Within my immediate family, we have introduced new and continuing yearly traditions as my children are biracial.
Ever since our daughters were young, we have made ofrendas within our own home complete with pictures and an item that reminds us of our family and friends or a treat that they enjoyed.
We even remember our family pets who have passed.
In November of 2017, Pixar released the film Coco, which takes place during Dia de los Muertos.
Guests can now participate in the celebration at The Disneyland Resort and the Mexico Pavilion in Epcot.
For the last few years, Zócalo Park in Disneyland has displayed a beautiful homage to Dia de los Muertos that includes activities and information regarding the tradition.
Guests can also spot Miguel from Coco.
Zocalo Park is located in front of Rancho del Zócalo Restaurante in Frontierland. The display is available until November 2, 2021.
Also through November 2nd, Disney California Adventure Park is transformed into an immersive event at Paradise Gardens Park. It features live Mariachi music and the Árbol de la Vida or Tree of Life experience. This is where guests are invited to write a memory and/or remembrance of a passed loved one to display on the nearby walls and tree.
In Disney California Adventure park, Plaza de la Familia is an immersive homage to the celebration. Here you will enjoy live entertainment with storytelling, folklórico dancers, Mariachi musicians, and delicious Mexican fare. The experience begins as you walk through the marigold arch which draws its inspiration from the bridge that connects the Land of the Living to the Land of the Dead in Disney and Pixar’s “Coco.”
“A Musical Celebration of Coco” is presented several times a day. This spirited show brings to life the story, songs and themes that are at the heart of the beloved film.
Led by the charming singer/storyteller Mateo and his troupe of singers, dancers and musicians recount the adventures of young Miguel on his journey to the fantastical Land of the Dead.

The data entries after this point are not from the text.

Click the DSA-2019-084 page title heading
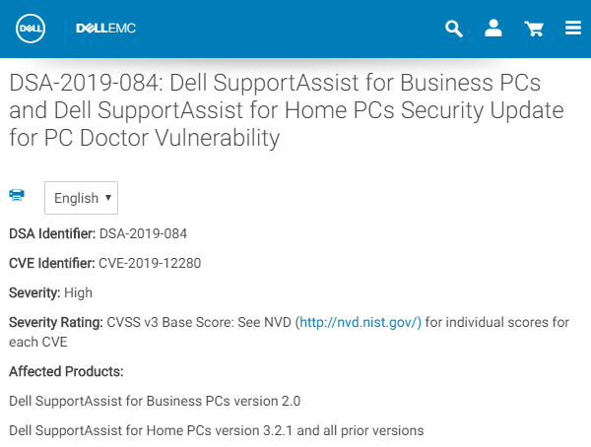Screen dimensions: 591x447 coord(287,109)
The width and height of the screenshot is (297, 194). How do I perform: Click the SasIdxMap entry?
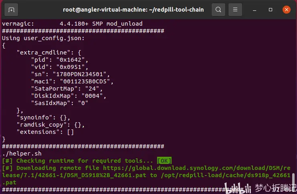tap(59, 103)
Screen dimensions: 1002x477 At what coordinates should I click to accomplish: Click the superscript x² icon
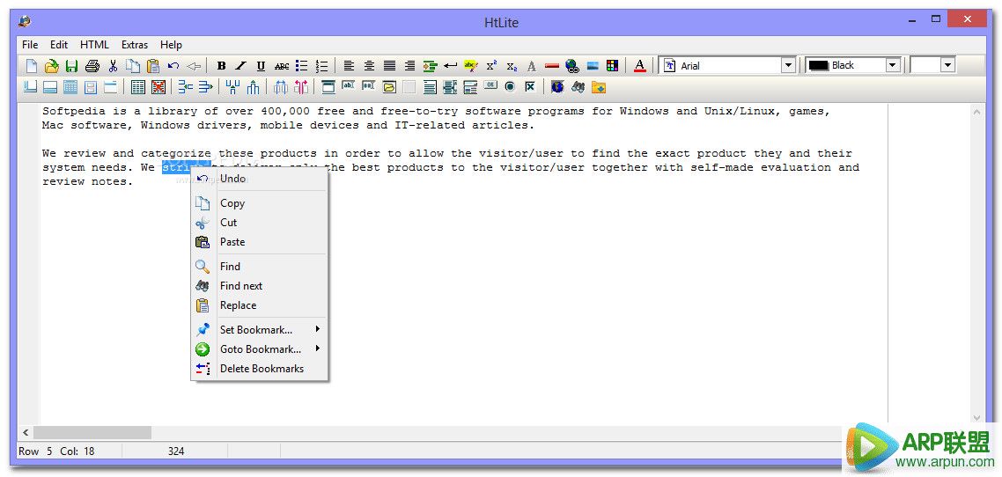[x=491, y=66]
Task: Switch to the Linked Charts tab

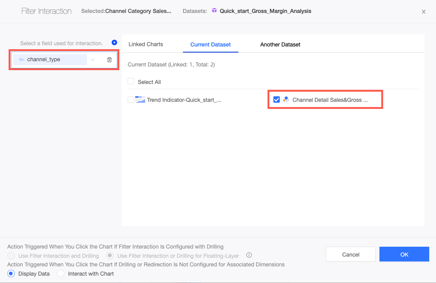Action: coord(146,44)
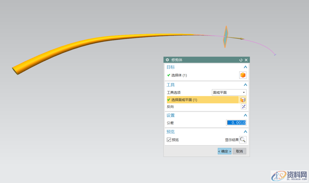Screen dimensions: 309x183
Task: Click the 显示结果 magnifier icon
Action: click(x=243, y=139)
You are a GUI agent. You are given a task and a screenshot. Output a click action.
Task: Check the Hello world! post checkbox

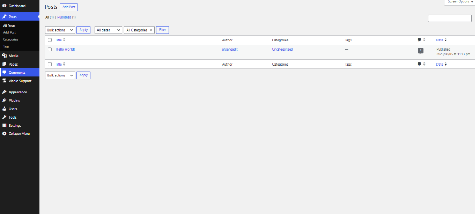[50, 49]
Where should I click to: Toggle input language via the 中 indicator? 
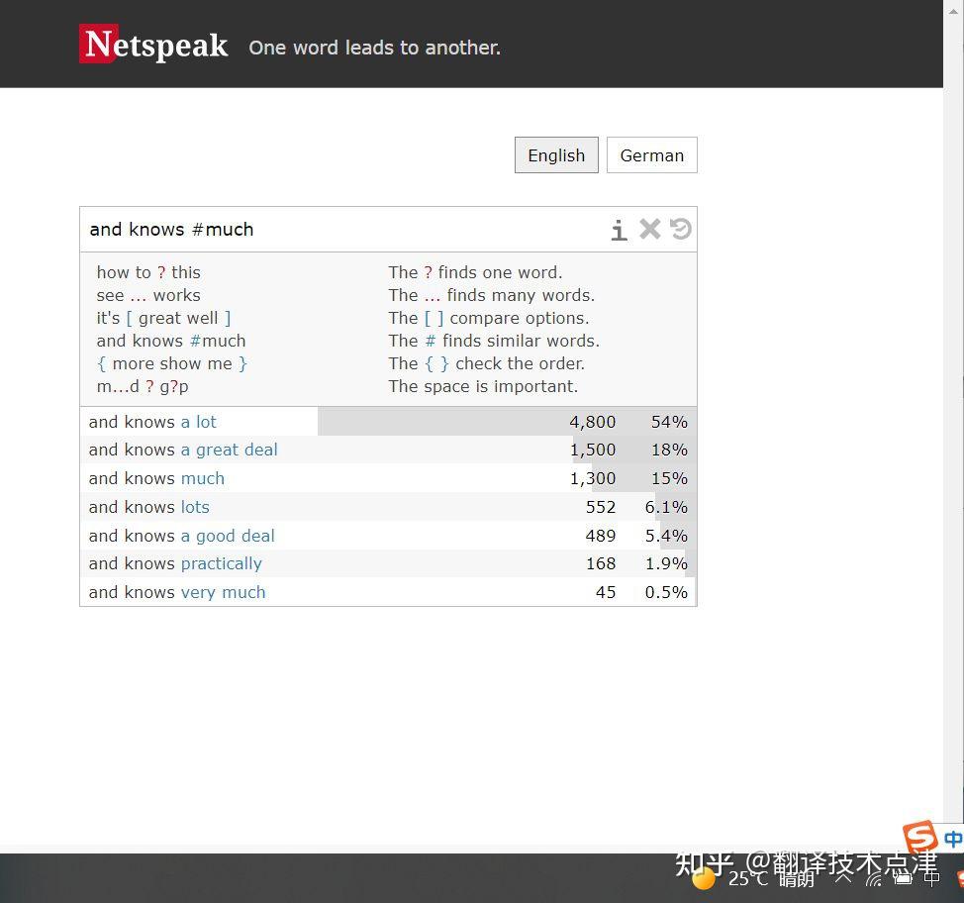(932, 878)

Guests can also design their own paper “alebrije” (spirit guide) mask of Pepita or Dante as part of a craft activity.
And don’t forget to cruise over to Cars Land! Guests will find a tribute to Día de los Muertos at Ramone’s House of Body Art.
Walt Disney World: Mexico Pavilion at EPCOT
The Mexico Pavilion at Epcot is a wonderful place to celebrate Mexican culture during Día de los Muertos at Walt Disney World.
The Mexico Pavilion offers the “Remember Me!” La Celebración del Día de los Muertos, a display of Día de los Muertos cultural décor and Mexican folk art. This is presented year-round so guests have plenty of time to visit.
Within the Día de los Muertos displays, guests can view images from characters from “Coco” visiting the graves of loved ones well as a large display of Miguel visiting his family’s ofrenda.
There is also an interactive activity for guests to create their own Coco-inspired character, and the great part is that it can also be linked to Disney PhotoPass!
I invite you and your family to partake in the festivities of Dia de los Muertos at the Disney parks, your community, or within your own home by making an ofrenda to your loved ones that have passed.
It is a beautiful way to remember those who left this earth, but that have not been forgotten. Feliz Dia de los Muertos!